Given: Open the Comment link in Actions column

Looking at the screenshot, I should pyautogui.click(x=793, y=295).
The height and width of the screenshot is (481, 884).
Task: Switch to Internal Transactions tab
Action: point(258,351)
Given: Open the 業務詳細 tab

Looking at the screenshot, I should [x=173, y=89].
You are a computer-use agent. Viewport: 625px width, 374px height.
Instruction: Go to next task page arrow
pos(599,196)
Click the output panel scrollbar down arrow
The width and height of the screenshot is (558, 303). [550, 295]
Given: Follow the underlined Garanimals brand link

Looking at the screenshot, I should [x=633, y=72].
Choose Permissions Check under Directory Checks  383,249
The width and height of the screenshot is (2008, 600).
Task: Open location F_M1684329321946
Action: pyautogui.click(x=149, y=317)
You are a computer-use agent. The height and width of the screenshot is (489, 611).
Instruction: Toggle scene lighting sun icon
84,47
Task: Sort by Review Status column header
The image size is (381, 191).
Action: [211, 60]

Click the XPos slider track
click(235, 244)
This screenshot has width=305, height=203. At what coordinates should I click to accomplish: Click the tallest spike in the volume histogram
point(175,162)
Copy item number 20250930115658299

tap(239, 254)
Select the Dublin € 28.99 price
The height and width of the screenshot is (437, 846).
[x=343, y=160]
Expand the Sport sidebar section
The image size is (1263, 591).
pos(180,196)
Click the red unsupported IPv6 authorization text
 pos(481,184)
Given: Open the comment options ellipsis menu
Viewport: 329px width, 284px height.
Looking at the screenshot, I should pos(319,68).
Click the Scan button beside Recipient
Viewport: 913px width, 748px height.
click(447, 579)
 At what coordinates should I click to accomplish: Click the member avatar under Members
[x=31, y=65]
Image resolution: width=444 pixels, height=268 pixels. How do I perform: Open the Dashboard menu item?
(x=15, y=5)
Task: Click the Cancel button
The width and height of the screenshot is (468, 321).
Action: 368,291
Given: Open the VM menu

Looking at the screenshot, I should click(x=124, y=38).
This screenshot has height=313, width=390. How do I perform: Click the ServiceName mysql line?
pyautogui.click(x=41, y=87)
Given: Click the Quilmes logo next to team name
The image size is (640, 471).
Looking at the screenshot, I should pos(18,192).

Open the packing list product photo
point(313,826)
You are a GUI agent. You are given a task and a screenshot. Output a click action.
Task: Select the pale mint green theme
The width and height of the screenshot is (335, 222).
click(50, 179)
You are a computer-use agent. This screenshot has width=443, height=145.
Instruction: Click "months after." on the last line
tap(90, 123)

__Goal of the exercise__: Return, from the material above, each line holding the string "computer".

__Response area__:
You are a computer-use agent. Viewport: 625px width, 374px height.
You are a computer-use agent. The height and width of the screenshot is (489, 611).
You are a computer-use agent. This screenshot has width=443, height=145.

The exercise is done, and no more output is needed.